While searching different news sites for articles to rip off and call my own (just like a real blogger!), I couldn’t fucking escape Rick Perry’s Oops (each highlighted word links a different news story!) from last night’s debate.
I didn’t want to post about it at first because I feel like I’m paying too much attention to him. I’ve already posted about him fellating fair food and shooting first and asking questions never but this is a real turning point in the Perry campaign. A blunder which he may not recover from.

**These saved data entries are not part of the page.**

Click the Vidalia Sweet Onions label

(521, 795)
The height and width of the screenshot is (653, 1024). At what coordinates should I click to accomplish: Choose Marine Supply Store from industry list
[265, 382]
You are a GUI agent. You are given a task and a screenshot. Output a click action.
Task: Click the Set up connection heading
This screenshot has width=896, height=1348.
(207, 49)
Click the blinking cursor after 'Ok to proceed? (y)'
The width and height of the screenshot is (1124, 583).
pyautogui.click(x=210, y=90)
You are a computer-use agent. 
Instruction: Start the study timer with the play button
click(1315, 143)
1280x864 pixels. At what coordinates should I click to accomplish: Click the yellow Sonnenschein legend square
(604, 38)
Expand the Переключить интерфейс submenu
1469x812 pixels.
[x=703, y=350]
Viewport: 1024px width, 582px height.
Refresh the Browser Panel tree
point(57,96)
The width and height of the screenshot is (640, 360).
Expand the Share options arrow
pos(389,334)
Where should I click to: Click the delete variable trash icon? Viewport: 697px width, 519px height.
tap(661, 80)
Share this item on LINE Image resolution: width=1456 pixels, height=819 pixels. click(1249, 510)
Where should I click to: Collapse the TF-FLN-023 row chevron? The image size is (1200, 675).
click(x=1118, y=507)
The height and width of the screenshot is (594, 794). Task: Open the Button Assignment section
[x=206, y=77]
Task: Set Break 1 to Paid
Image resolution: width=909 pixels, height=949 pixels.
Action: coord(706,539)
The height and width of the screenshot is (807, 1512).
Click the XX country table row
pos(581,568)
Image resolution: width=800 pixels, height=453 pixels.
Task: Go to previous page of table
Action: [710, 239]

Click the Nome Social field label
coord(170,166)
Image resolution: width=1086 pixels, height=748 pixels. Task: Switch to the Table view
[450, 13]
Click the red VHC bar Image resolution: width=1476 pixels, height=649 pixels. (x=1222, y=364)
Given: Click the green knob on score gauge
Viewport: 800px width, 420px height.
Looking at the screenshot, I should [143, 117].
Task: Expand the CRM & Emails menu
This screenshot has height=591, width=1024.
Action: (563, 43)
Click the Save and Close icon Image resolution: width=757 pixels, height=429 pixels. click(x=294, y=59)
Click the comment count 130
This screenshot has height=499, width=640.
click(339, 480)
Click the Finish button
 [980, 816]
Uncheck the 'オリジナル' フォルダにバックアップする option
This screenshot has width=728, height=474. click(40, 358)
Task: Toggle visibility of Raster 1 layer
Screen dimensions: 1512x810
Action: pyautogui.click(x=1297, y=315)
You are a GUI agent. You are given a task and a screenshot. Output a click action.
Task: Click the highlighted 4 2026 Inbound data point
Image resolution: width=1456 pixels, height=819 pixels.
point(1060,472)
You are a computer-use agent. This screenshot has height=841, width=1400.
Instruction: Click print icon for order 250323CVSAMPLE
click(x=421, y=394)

This isn’t about how he had a “brain freeze” or simply that he forgot what he was going to say. It’s about what he forgot. Rick Perry didn’t know what government program to eliminate. A conservative not knowing what piece of government to slash is like a fat guy not knowing what he wants for dessert (trust me. I’m a fat guy and I always know what I want for dessert).
Perry knows this, too. That’s why he was talking about cutting government programs when the question in the debate had nothing to do with cutting programs (the question was about how he could work with democrats across the aisle). He just launched into what he’d slash because he knows to give the people what they want. Conservatives would turn government programs into people if it was possible just so they could watch welfare’s legs twitch as it swung from the gallows rope. Perry had the audience sitting at the edge of their seats just salivating as he said “I will tell you: It’s three agencies of government, when I get there, that are gone: Commerce, Education and the — what’s the third one there?”
What’s the third one? Seriously? Say anything! The FDA, Transportation, anything but the military! That’s your fucking answer! Don’t leave your fans just sitting there with anti-government blue balls!
This could be it for Perry. Between this, the Herman Cain scandal and Michele Bachmann calling everybody a socialist (including her republican opponents) like a broken robot, Mitt Romney may just get the nomination.
So thanks, Perry. Now Mitt Romney’s going to be president and we’ll all have to convert to Mormonism.
Ohhh snap! “anti-government blue balls!” that’s funny stuff. I really can’t believe the guy actually said opps. What is up with the Republicans not being able to field good candidates? I’d vote for a republican! Just give me somebody respectable.
They do have a good (by comparison) candidate. Jon Huntsman. Too bad republicans will never, ever accept him.
His follow-up Twitter: “It’s a good thing I was wearing my boots last night, because I sure stepped in it! Still, I named two departments I would cut. That’s two more than Obama!”
Republican candidates can’t lose, I tells ya. Any display of stupidity makes him relatable and less like them liberal elites. Herman Cain’s sexual harrassment debacle means nothing because the old white guy guard don’t really believe that shit exists.